That's the question Bill Schneider asks in his somewhat unfriendly but useful article. He surveys the likely 2012 Republican presidential candidates with the support of Tea Partiers in mind.

The Tea Party voter, Bill explains, is like the "country club" Republican in being more about fiscal than social issues.  But the Tea Partier is less likely tcompromise, and, I have to add, is more likely to believe that we're in the midst of a constitutional crisis.

The Tea Party is demographicallly more similar to the "values" (or, as I say, virtue) voters.  Its members to go to church a lot and to country clubs not so much.  But they tend to believe that if the constitutional issues are resolved according to the principles of (very) limited government and federalism, the social issues will take care of themselves.

Bill says what I already told you:  Sarah Palin is yesterday's news and probably won't run. 

The Tea Partiers really like Rep, Michele Bachman, the one who had trouble giving her response to the president on State of the Union night.  The mainstream media outlets would love to get to kick her around the way they did poor Sarah. But it's very unlikely she can expand her base beyond Tea enthusiasts.  The Tea Party, Bill rightly says, is the most dynamic part of the Republican Party now, but it's nowhere near a majority.

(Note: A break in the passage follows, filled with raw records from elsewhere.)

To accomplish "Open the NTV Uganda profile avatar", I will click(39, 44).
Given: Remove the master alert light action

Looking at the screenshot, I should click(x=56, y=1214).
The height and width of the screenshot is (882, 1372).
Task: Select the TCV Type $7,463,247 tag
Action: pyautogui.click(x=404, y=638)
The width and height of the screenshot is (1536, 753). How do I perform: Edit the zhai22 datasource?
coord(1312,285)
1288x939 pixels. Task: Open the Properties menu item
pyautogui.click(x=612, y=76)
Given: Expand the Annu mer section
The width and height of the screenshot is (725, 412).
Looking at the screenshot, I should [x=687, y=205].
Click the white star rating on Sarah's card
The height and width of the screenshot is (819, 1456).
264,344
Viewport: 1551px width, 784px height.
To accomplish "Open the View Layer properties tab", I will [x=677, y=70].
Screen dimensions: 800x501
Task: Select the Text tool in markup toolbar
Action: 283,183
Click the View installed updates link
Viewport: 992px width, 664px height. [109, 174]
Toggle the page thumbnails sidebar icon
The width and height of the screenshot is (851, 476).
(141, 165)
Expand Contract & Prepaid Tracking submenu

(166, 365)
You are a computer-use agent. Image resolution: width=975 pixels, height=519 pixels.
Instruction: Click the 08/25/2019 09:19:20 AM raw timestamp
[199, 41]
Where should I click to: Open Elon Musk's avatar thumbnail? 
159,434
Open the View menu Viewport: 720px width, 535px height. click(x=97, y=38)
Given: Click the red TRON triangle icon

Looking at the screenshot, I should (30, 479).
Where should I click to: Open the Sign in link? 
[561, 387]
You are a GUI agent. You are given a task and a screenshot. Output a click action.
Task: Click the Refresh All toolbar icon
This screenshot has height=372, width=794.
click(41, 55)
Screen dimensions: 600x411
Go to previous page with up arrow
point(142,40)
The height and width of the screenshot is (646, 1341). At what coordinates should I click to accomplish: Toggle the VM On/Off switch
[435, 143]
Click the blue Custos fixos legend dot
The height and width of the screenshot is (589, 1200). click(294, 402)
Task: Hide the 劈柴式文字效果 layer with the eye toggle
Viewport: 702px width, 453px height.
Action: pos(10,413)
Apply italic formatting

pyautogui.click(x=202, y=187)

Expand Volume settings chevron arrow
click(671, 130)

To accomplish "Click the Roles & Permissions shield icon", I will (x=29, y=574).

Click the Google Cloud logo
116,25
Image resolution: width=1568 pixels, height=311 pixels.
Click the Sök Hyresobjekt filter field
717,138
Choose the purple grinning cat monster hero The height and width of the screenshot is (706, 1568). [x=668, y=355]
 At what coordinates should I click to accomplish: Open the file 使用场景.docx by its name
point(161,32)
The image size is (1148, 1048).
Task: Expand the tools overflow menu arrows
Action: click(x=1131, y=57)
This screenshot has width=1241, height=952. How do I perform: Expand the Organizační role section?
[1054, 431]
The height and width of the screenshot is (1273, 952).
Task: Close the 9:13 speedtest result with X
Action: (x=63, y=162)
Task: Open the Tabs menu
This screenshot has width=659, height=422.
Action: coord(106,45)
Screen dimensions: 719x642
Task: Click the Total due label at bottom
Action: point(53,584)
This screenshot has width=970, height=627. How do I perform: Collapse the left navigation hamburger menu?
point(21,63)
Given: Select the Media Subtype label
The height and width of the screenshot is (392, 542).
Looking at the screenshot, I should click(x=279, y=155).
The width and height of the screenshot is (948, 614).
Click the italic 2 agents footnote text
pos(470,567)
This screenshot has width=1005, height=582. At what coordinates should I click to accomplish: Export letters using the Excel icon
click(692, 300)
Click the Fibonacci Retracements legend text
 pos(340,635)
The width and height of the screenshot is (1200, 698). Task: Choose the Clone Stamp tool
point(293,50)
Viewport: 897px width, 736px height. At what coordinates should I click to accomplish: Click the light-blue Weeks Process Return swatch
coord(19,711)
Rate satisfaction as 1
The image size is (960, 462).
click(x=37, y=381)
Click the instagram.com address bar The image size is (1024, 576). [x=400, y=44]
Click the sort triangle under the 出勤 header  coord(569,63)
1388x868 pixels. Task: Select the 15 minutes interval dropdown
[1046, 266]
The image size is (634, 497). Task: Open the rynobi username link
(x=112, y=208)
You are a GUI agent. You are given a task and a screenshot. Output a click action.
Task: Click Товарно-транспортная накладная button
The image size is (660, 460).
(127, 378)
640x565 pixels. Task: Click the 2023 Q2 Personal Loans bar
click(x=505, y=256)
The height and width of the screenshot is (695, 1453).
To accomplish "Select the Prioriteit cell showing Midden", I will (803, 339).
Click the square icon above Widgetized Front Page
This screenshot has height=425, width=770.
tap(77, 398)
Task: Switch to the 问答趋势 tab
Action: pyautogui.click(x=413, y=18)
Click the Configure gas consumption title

It won't be a good year for values candidates such as Huckabee and Santorum, who will be perceived--and not without reason--as squishy on the fiscal issues.

Romney also looks way too squishy or flip-floppy from a Tea view.

So my eyes turn, once again, to the resolute fiscal conservatism of Indiana Gov. Mitch Daniels. 

Daniels is somewhat charisma challenged, unlike our beautiful, eloquent, and tall president. (The whole state of Indiana is, let's face it, a yawner.) But Bill adds that his ticket could be balanced in many ways by the highly charismatic and wonderfully admirable Tea Party favorite Senator Rubio of Florida.  And I have to add that Gov. Daniels is born to be wild enough to regularly ride his motorcyle, unlike our more cautious president.

Mitch, if you think about it, is also a cool name.